Work required:
Please retype the records below exactly, from the first line down to and including the line with "This screenshot has width=1296, height=582.".
*-*-*
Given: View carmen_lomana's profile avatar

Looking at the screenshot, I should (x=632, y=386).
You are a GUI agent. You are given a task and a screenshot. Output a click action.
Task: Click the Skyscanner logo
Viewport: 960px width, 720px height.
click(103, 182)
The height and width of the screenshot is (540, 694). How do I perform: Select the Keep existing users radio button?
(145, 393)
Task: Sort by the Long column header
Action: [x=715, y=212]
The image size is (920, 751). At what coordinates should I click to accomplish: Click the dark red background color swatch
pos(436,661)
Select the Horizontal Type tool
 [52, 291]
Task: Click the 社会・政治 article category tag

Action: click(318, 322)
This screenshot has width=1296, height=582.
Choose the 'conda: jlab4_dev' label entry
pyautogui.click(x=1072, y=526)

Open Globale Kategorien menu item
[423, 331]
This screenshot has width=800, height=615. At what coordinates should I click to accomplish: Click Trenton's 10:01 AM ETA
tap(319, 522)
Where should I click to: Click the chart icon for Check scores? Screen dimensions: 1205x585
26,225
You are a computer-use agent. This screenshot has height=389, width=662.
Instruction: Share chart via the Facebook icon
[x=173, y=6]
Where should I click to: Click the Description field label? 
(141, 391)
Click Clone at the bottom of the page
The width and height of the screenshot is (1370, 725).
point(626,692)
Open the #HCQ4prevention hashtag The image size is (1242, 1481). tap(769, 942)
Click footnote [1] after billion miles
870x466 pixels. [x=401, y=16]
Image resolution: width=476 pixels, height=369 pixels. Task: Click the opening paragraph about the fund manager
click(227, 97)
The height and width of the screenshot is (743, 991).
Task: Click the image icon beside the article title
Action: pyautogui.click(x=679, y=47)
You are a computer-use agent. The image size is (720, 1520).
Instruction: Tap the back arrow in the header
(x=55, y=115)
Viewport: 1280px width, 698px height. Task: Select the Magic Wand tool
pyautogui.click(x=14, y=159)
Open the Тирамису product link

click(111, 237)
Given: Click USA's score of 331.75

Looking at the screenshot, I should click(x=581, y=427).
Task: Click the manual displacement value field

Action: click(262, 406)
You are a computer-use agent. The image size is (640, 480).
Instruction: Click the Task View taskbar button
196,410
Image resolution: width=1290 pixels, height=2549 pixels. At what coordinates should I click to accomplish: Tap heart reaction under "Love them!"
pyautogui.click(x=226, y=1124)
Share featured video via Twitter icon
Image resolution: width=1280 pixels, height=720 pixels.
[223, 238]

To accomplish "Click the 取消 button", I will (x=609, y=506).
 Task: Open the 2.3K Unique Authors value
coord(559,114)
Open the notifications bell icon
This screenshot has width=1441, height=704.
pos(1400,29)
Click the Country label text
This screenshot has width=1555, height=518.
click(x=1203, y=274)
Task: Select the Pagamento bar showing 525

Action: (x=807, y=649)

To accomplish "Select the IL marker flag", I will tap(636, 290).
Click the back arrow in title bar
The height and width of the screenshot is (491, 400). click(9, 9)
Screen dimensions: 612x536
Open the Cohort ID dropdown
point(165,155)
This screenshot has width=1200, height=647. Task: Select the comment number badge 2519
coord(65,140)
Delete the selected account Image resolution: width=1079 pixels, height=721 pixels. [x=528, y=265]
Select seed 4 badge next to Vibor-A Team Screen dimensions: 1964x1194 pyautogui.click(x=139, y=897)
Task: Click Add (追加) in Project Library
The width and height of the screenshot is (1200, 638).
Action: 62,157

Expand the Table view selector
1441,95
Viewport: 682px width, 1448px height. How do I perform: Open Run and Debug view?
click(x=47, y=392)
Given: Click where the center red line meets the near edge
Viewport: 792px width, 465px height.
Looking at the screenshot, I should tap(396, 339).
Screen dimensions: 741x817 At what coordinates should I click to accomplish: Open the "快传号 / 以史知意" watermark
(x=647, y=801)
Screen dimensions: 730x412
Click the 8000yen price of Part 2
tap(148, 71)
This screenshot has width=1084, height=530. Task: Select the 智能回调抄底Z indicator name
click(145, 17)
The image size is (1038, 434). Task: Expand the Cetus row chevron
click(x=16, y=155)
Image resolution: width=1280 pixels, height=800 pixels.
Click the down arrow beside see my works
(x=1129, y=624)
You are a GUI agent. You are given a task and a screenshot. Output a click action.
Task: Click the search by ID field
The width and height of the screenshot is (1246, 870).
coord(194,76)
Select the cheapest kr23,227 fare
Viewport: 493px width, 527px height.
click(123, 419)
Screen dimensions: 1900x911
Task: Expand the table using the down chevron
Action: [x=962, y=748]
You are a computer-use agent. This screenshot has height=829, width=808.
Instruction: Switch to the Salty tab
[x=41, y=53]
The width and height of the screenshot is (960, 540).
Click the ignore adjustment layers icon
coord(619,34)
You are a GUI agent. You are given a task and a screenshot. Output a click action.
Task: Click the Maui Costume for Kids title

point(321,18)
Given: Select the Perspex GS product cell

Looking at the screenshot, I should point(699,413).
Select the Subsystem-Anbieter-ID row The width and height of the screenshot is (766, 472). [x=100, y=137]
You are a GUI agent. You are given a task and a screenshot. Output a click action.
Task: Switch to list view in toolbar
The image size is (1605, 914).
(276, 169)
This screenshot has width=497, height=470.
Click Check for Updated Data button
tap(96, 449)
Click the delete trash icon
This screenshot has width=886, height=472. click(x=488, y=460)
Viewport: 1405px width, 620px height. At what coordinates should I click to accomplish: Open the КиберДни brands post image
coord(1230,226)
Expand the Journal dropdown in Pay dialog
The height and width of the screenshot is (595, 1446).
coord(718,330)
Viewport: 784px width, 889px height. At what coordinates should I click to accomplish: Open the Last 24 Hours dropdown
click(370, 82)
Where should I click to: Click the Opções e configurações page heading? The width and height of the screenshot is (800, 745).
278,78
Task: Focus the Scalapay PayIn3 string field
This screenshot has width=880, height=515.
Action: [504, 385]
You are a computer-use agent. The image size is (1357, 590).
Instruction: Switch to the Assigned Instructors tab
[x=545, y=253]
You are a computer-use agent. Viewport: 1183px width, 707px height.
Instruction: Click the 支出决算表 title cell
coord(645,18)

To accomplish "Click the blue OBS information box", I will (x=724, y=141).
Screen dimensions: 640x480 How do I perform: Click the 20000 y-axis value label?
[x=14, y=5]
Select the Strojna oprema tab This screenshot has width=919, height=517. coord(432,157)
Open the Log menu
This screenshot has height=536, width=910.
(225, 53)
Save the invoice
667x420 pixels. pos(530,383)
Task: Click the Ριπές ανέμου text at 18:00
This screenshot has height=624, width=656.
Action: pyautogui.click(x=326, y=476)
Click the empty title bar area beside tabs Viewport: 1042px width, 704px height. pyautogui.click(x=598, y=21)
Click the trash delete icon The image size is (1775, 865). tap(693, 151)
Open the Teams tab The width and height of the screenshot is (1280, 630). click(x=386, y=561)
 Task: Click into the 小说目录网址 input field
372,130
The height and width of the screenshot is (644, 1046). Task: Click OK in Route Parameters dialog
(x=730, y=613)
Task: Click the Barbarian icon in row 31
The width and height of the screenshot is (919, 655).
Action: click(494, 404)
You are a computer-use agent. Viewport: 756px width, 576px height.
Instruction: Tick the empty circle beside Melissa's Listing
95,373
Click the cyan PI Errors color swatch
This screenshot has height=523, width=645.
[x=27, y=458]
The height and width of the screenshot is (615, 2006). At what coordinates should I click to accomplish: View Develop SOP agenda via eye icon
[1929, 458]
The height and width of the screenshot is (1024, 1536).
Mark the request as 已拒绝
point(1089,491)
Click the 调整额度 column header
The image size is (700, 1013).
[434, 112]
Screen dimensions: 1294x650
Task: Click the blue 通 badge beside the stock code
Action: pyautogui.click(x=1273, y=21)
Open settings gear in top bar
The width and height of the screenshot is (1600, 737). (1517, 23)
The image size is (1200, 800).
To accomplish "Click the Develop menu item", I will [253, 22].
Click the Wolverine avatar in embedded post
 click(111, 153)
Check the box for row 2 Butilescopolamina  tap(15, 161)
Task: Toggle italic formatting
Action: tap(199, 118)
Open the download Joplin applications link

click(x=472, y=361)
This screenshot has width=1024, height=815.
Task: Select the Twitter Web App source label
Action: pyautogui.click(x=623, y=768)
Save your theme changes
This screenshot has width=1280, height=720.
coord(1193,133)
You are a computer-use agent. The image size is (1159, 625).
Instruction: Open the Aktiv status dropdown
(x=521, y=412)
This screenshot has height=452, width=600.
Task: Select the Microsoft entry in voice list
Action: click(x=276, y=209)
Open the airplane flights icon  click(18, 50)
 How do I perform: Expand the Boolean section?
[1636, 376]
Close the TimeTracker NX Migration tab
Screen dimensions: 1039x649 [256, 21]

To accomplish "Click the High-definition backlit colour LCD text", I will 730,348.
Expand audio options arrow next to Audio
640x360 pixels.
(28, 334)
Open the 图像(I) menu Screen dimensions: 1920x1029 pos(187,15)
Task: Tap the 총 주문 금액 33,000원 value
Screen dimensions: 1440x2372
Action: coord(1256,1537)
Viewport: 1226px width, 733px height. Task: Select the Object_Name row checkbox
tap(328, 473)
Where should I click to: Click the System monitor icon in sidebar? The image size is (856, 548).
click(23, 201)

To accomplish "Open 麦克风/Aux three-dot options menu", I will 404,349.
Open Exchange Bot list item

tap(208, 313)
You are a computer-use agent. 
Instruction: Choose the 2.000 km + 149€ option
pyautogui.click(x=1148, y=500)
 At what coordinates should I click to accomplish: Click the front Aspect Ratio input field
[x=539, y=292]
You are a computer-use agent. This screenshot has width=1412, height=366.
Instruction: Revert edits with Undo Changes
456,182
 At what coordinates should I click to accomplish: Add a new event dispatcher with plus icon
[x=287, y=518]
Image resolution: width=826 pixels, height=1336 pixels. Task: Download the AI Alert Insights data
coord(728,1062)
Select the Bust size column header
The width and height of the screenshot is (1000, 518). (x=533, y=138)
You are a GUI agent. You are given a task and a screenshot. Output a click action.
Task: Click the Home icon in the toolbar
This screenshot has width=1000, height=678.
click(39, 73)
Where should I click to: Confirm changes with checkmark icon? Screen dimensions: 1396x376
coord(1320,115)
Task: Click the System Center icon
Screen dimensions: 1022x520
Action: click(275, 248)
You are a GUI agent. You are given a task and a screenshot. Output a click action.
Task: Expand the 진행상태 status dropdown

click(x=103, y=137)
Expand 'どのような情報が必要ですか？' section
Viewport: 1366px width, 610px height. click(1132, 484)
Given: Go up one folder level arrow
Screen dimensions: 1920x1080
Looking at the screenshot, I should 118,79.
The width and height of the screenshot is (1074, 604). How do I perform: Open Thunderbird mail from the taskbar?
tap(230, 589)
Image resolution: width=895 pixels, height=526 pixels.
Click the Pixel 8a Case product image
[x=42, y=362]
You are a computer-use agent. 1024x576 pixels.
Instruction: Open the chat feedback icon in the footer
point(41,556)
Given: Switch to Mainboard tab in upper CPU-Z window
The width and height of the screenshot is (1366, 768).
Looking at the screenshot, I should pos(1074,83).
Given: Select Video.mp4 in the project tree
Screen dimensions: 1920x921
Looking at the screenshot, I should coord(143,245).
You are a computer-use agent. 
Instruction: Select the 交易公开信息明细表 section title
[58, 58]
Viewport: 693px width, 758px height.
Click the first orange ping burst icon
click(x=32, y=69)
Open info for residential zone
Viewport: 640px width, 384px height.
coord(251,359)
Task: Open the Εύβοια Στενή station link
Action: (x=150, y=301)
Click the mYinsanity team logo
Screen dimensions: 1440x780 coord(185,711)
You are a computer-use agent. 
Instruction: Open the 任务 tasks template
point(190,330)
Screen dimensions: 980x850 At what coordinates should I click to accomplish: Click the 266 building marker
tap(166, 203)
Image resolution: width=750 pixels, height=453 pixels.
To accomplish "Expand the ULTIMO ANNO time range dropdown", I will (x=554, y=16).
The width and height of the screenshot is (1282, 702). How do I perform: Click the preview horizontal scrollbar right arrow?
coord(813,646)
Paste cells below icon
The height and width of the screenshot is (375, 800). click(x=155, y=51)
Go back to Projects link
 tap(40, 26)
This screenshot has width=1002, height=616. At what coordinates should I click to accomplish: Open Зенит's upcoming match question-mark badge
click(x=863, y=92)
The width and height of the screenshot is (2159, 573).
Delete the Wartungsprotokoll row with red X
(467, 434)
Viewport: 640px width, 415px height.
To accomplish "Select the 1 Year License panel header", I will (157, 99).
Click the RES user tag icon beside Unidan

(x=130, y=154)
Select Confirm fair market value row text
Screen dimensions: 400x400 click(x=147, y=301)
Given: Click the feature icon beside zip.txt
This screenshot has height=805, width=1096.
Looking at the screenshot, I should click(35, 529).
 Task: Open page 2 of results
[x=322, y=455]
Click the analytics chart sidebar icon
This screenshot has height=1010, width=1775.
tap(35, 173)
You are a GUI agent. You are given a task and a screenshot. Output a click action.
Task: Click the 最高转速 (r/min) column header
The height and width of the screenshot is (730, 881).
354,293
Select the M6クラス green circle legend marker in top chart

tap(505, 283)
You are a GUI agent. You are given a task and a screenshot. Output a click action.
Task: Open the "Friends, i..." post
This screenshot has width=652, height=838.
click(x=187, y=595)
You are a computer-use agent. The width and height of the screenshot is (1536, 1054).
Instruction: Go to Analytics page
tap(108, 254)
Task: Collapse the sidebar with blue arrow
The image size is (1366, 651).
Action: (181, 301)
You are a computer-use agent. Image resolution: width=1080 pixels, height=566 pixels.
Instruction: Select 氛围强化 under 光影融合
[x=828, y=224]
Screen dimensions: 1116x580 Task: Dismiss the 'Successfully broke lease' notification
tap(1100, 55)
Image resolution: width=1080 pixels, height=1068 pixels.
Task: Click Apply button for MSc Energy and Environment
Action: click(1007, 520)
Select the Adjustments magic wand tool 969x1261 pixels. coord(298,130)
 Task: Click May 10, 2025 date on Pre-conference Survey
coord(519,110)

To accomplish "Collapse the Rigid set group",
*-*-*
Reply to the task:
Given: View carmen_lomana's profile avatar

Looking at the screenshot, I should (x=632, y=386).
You are a GUI agent. You are given a task and a screenshot. Output a click action.
Task: Click the Skyscanner logo
Viewport: 960px width, 720px height.
click(103, 182)
The height and width of the screenshot is (540, 694). How do I perform: Select the Keep existing users radio button?
(145, 393)
Task: Sort by the Long column header
Action: [x=715, y=212]
The image size is (920, 751). At what coordinates should I click to accomplish: Click the dark red background color swatch
pos(436,661)
Select the Horizontal Type tool
 [52, 291]
Task: Click the 社会・政治 article category tag

Action: click(318, 322)
This screenshot has width=1296, height=582.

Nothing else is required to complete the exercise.